*** Excerpted passage Section Begins ***

They describe the two-fold challenge: "First, biologists need to determine which populations really need recovery action, and just as important, we need to know when a population no longer requires our intervention."

The authors explain that there is very little certainly of determining when a population has recovered. "Recognizing this, we have been working to solve this problem for several populations of endangered whales with the hope that it will move us into a time where rigorous data collection and analysis, and not sentimentality, drive conservation policy," they state.

For example the western North Atlantic right whales, which have been researched extensively, may be falling peril, in part, due to the "Allee" effect, or reproductive failure due to low population density, report the researchers. They explain that biologists are currently debating whether an Allee effect is preventing recovery, or if

other threats -- particularly entanglement and ship strikes -- are the cause.

Unfortunately they explain that at this point human efforts at mitigating these threats have not resulted in any substantial growth in that population of whales for two decades.

"The problem is especially challenging, because even if there were perfect information, political will and unlimited resources, it might not be possible to adopt any single action that would immediately increase the population growth rate of the northern right whale," they state.

In analyzing a variety of whales which differ in their recovery status, the authors assert, "It may be that when large whale populations become 'too small' (yet to be defined), they will not recover."

"It is crucial in the future that this lesson not be ignored," they admonish.

In an example of recovery, the authors describe the situation of the eastern North Pacific population of gray whale. Removed from the Endangered Species Act (ESA) List of Endangered and Threatened Wildlife in June 1994, and the only large whale so far "delisted," this whale population is approximately 26,635 individuals, up 2.5 percent each year over the last three decades.

To address the question of how much monitoring is necessary to detect recovery of this whale population, the authors sampled different sets of data from 19 years.

"We then applied a model to determine ESA status for each subset of survey data and found that a quantitative decision to delist is unambiguously supported by 11 years of data, but precariously uncertain with fewer than 10 years of data," said the authors.

*** Excerpted passage Section Ends ***
*** Data listing Section Begins ***

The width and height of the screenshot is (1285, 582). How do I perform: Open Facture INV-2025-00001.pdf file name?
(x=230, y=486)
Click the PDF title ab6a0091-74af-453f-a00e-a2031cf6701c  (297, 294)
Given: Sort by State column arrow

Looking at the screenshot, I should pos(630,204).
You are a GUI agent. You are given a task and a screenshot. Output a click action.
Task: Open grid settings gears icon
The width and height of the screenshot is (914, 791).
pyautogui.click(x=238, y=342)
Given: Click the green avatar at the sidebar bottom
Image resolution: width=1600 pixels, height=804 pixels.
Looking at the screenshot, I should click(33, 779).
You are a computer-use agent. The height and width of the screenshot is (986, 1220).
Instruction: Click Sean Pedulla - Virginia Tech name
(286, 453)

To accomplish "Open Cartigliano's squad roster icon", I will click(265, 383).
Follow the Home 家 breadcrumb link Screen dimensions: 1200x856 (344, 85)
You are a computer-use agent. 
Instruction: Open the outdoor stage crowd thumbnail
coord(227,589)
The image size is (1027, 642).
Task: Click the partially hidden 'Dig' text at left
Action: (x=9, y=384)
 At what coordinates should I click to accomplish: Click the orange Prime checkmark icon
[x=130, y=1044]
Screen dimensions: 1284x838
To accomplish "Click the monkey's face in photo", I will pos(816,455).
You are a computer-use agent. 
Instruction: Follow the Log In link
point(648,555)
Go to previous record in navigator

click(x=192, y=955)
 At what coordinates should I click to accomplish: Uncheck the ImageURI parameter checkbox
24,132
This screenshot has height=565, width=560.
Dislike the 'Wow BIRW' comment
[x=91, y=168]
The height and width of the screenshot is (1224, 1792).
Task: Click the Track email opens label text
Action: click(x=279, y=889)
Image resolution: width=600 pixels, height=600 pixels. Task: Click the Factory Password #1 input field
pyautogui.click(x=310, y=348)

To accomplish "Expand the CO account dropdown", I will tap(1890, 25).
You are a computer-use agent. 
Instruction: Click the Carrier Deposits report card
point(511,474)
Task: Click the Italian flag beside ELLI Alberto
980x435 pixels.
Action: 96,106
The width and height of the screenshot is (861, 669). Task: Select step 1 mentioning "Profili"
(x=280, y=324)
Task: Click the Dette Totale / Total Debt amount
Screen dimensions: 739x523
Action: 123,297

*** Data listing Section Ends ***

__Exercise__.
Answer these questions using the passage on whale population recovery:
1. Besides an Allee effect, which two threats are named as possible causes blocking the recovery of western North Atlantic right whales?
2. In what month and year was the eastern North Pacific gray whale population removed from the ESA List of Endangered and Threatened Wildlife?
3. How many years of survey data unambiguously support a quantitative decision to delist that gray whale population?

__Written answer__.
1. Entanglement and ship strikes.
2. June 1994.
3. 11 years.